Федор смотрел на нее, выступившую из шелковых одежд, со струящимися по спине волосами, отливающую жемчугом в лунном свете, и чувствовал ее всем телом — жаркую, близкую, зовущую.
Не разнимая объятия, они опустились на еще хранящую дневное тепло траву. На краю поляны белый иноходец поднял голову и тихонько, грустно заржал, тоскуя по оставшейся в родных краях подруге.
Феодосия будто плыла, ровно и вправду обернулась она чайкой над Волховом. Исчезло все вокруг, и она не знала более, где верх и где низ, где твердь земная, и где пространство небес. Сильные руки Федора удерживали ее на самом краю — еще шаг, и рухнет она в небытие, туда, откуда нет возврата, туда, где, только темная кровь, стучащая в висках, хмель и забытье.

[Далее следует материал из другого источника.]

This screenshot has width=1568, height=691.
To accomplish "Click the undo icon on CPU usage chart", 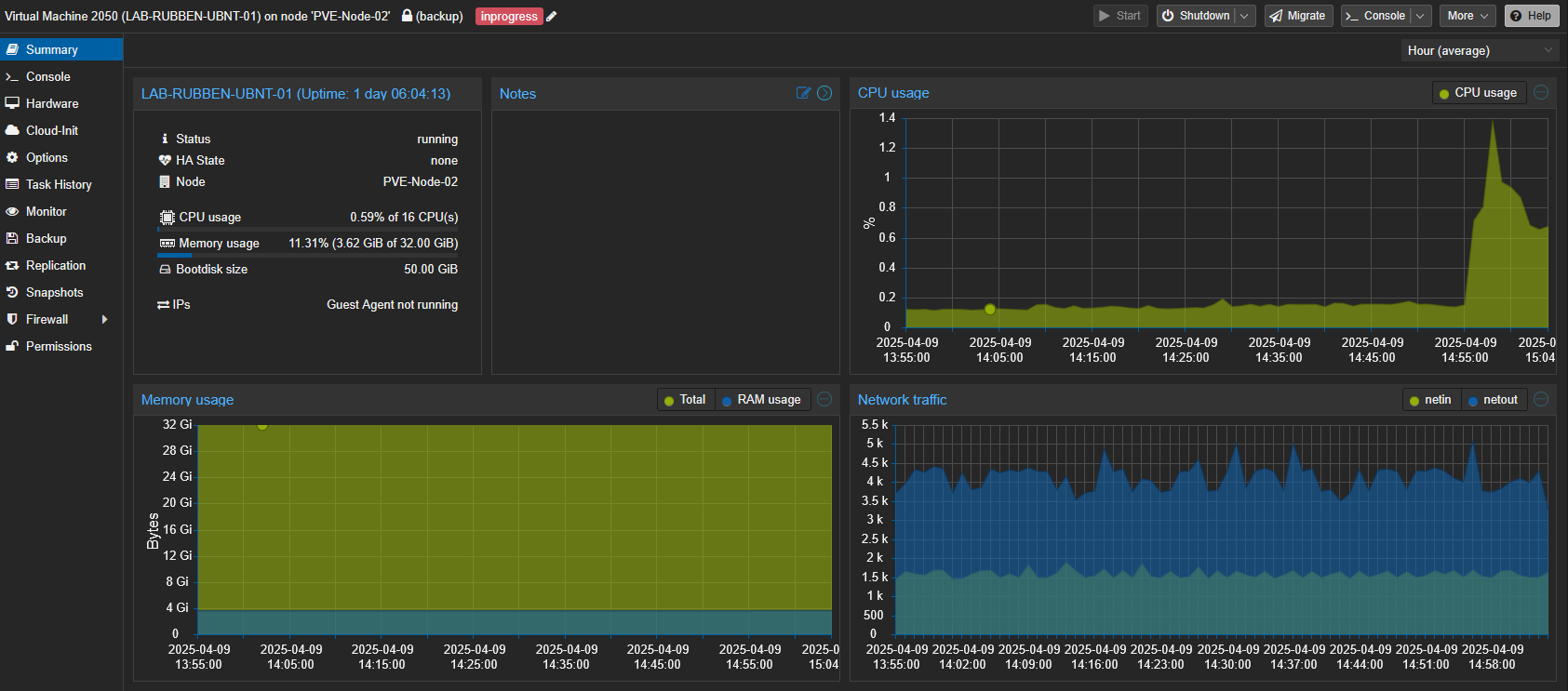I will pyautogui.click(x=1541, y=93).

— Отпусти, — шепнула она Федору, на мгновение, разомкнув с ним губы. «Не бойся, муж мой. Отпусти нас».
До сих пор он молчал, обменявшись с Феодосией лишь несколькими словами, но сейчас, услышав ее нежный голос, ощущая ее влагу, сладость, мягкость ее волос, ее запах — будто напоенное солнцем поле, он едва слышно застонал.
Даже в мечтах своих не смел, представить Федор того, что стало сейчас самой целью и сутью жизни для него. Одно он знал уверенно — нет, и никогда уже не будет для него кого-то другого, кроме нее, — лежащей сейчас в его объятьях, тянущейся к нему, будто изнемогая от жажды, его венчанной жены.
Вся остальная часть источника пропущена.